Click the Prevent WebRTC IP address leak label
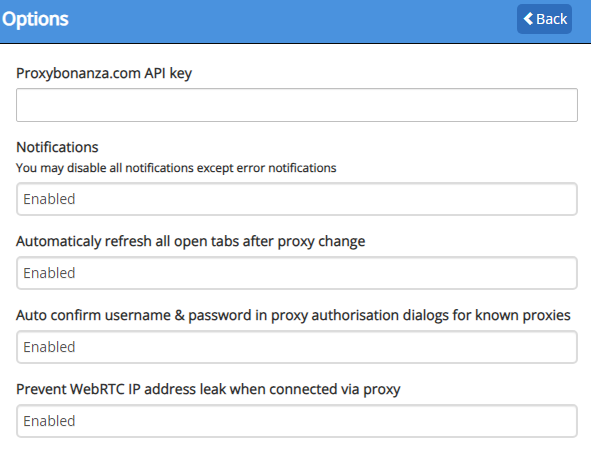 click(208, 389)
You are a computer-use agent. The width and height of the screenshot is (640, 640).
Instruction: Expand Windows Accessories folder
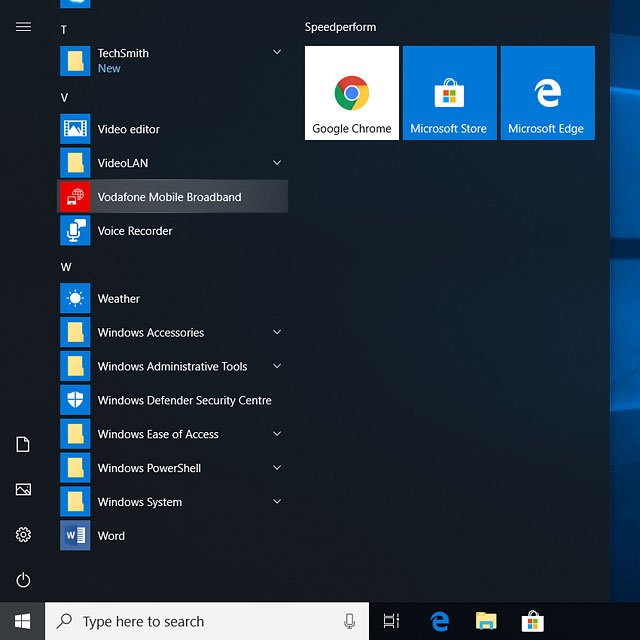[277, 333]
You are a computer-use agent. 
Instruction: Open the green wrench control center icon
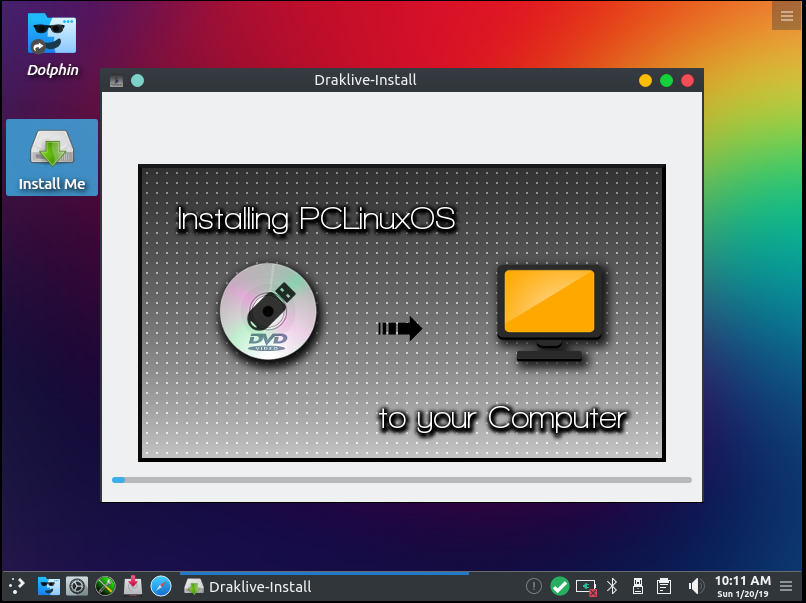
++++++++
» **WORK TO COMPLETE**
Repeat the listing word for word, omitting the pictures.

» **RESULT OF THE EXERCISE**
Click the Prevent WebRTC IP address leak label
 click(208, 389)
You are a computer-use agent. The width and height of the screenshot is (640, 640).
Instruction: Expand Windows Accessories folder
[277, 333]
You are a computer-use agent. 
Instruction: Open the green wrench control center icon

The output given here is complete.